Sie haben schon einige Bücher geschrieben. Inwiefern ist dieses Projekt für Sie besonders?
Weil es besonders ambitioniert war. Es gibt ja schon viele Federer-Bücher, aber ich war davon überzeugt, dass mein Ansatz, seine Geschichte durch die Augen anderer zu erzählen, spannende neue Einblicke gibt. Die Auswahl der Interviewpartner für dieses Buch und der Prozess, sie vom Mitmachen zu überzeugen, war herausfordernd. Wir mussten auch Absagen einstecken, doch wir liessen uns nie entmutigen. Ich finde, der Mix der Leute ist sehr gelungen. Ihre Geschichten sind ganz unterschiedlich. Herausfordernd war für mich auch, erstmals ein Buch auf Englisch zu schreiben, mithilfe eines Übersetzungstools. Und danach alles Englische meines Co-Autors in Deutsche zu übersetzen. Auf Englisch klingt alles so cool, lässig, aber die Präzision der deutschen Sprache hat auch ihren Reiz.  

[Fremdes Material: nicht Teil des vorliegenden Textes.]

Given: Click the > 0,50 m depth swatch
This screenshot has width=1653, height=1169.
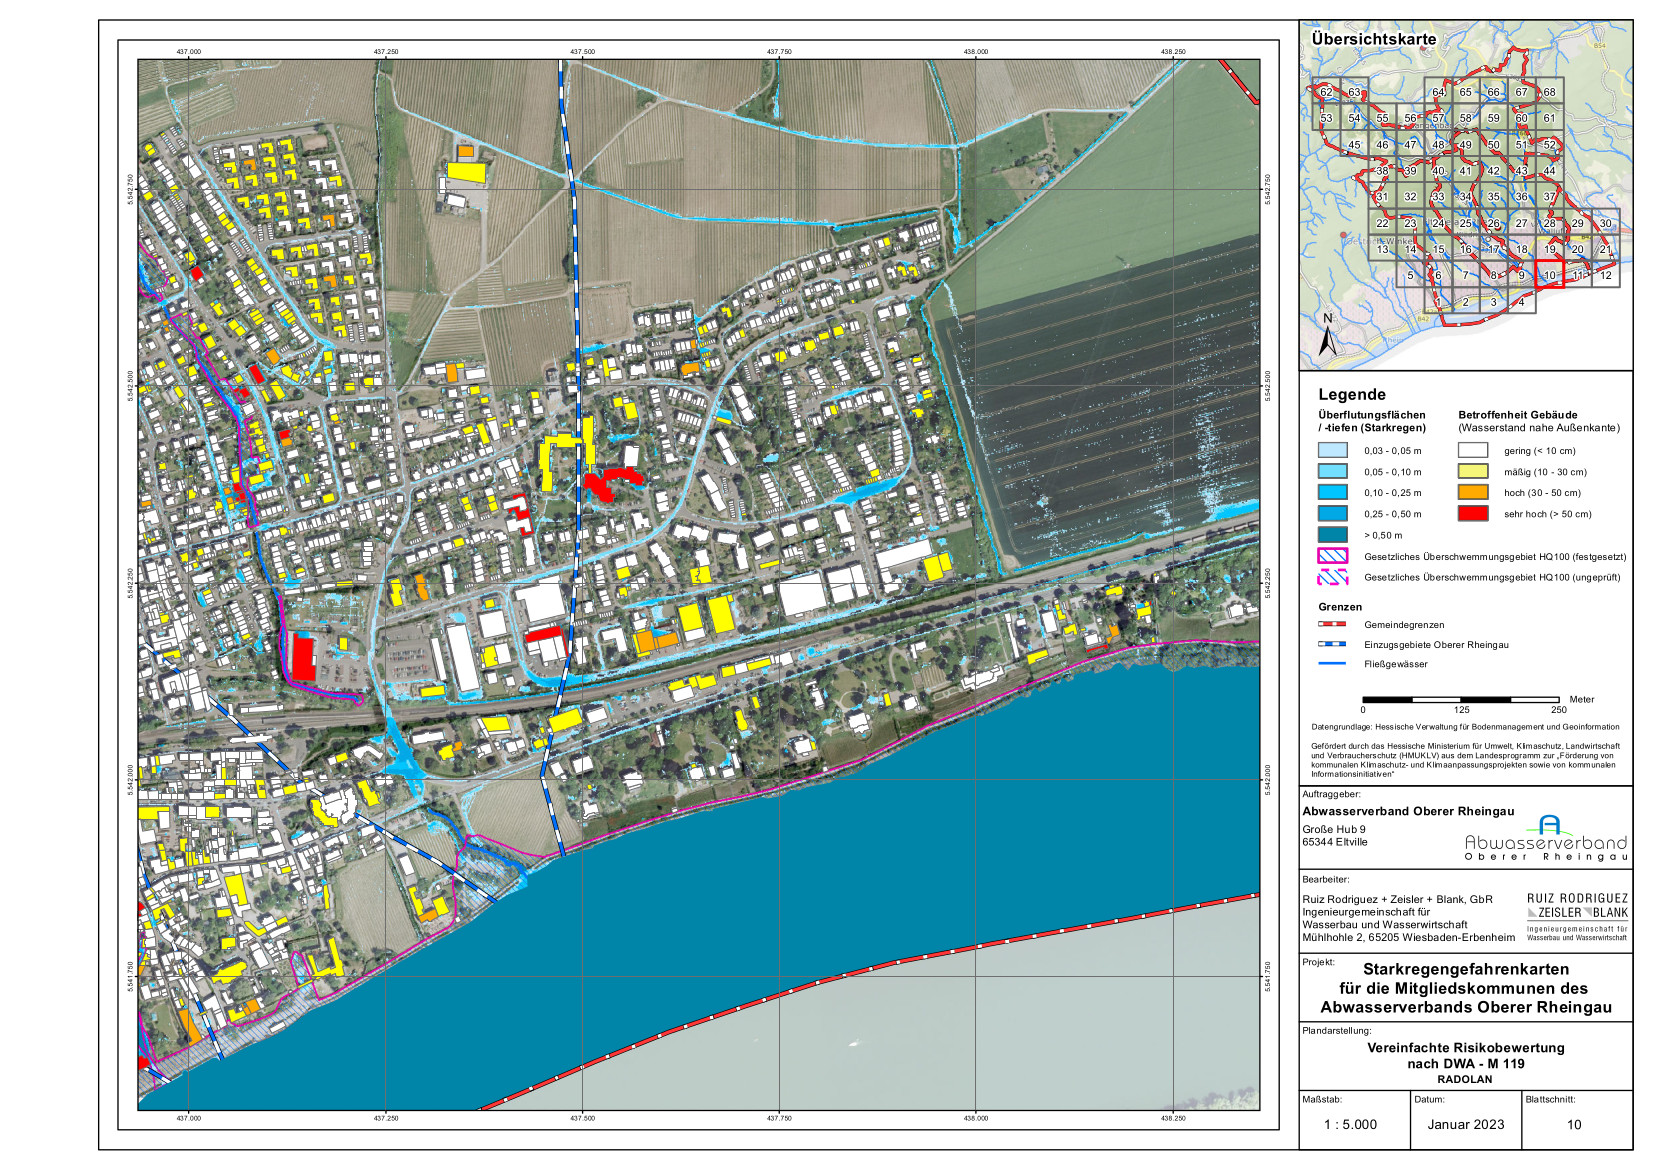Looking at the screenshot, I should pyautogui.click(x=1332, y=535).
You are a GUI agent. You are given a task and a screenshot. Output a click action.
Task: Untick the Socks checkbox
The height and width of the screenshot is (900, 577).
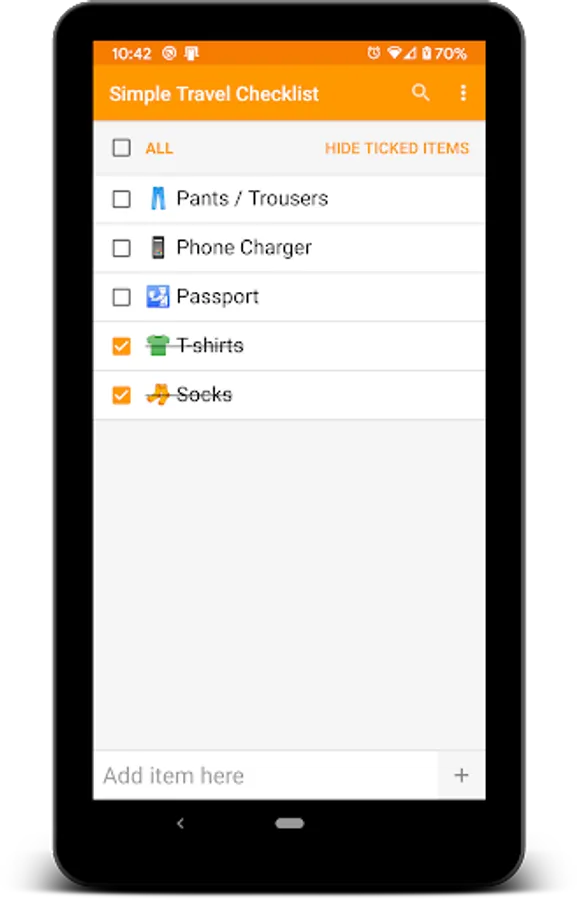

«Dass Federer fürs Schweizer Fernsehen Tennismatches kommentieren wird, glaube ich eher nicht»

Nach seinem letzten Spiel als Profi sass Federer neben seinem Rivalen Rafael Nadal, wobei beiden Tränen aus den Augen kullerten – ein Augenblick, der um die Welt ging (persoenlich.com berichtete). Was hat dieser Moment bei Ihnen ausgelöst?
Ich war nicht in London, sondern sass zu Hause vor dem Fernseher. Der Laver-Cup war das letzte Turnier meines Kollegen René. Natürlich harrte ich am TV bis zum Schluss aus, bis zu den ergreifenden Szenen mit Roger und Rafa. Ich weiss nicht wieso, aber ich weinte nicht. Vielleicht, weil für mich die letzten beiden Jahre schon ein Abschied auf Raten gewesen waren vom Tennisspieler Federer. Natürlich hätte es mich emotional mehr bewegt, wenn ich in der O2-Arena dabei gewesen wäre.

Zuletzt gab es Gerüchte, wonach Federer bei Wimbledon 2023 als TV-Experte für die BBC zum Einsatz kommen könnte. Sehen Sie seine Zukunft eher am Fernsehen als auf dem Tennisplatz als Coach?
Ich sehe seine Zukunft sehr vielschichtig. Er hat ja noch viele Sponsorenverpflichtungen und wird da weiter gefragt sein. Seine Stiftung liegt ihm am Herzen und wird ihn beanspruchen. Bei On ist er Mitinhaber. Vielleicht investiert er in andere Firmen, so wie das Serena Williams tut. Das Tennis wird ihn auch nicht loslassen. Als Coach auf der Profitour kann ich mir ihn nicht vorstellen, als Coach oder Mentor von jungen Spielerinnen und Spielern hingegen schon. Ich erlebte ihn im vergangenen Sommer in meinem Tennisclub ein paarmal, wie er Junge trainierte und dabei einen Heidenspass hatte.

Weshalb sehen Sie Federer weniger als Coach auf der ATP-Tour?
Ich glaube nicht, dass er als Coach nochmals das ganze Jahr um die Welt reisen möchte. Das er hat er nach über 25 Jahren und über 1500 Matches gesehen. Und er hätte mit all seinen Verpflichtungen, die ich schon erwähnt habe, auch gar keine Zeit dafür.

Und was meinen Sie zu Federers Option, als TV-Experte zum Einsatz zu kommen?
Dass er fürs Schweizer Fernsehen Tennismatches kommentieren wird, glaube ich eher nicht. Aber für die BBC während Wimbledon, wieso nicht? Einmal im Jahr zurück in den All England Club, das würde ihm bestimmt Spass machen. Und seinen Kindern und Mirka auch.



*Simon Graf
berichtet für den Tages-Anzeiger und die SonntagsZeitung seit über 20 Jahren über Roger Federer. 2018 erschien sein Buch «Roger Federer. Weltsportler, Ballverliebter, Wohltäter».

**Das Buch «Inspiration Federer. Vorbild, Rivale, Freund, Gamechanger» (Wörterseh Verlag) der Co-Autoren Simon Graf und Simon Cambers ist seit 1. Dezember 2022 in der Schweiz erhältlich. Es ist auch in englischer Version verfügbar.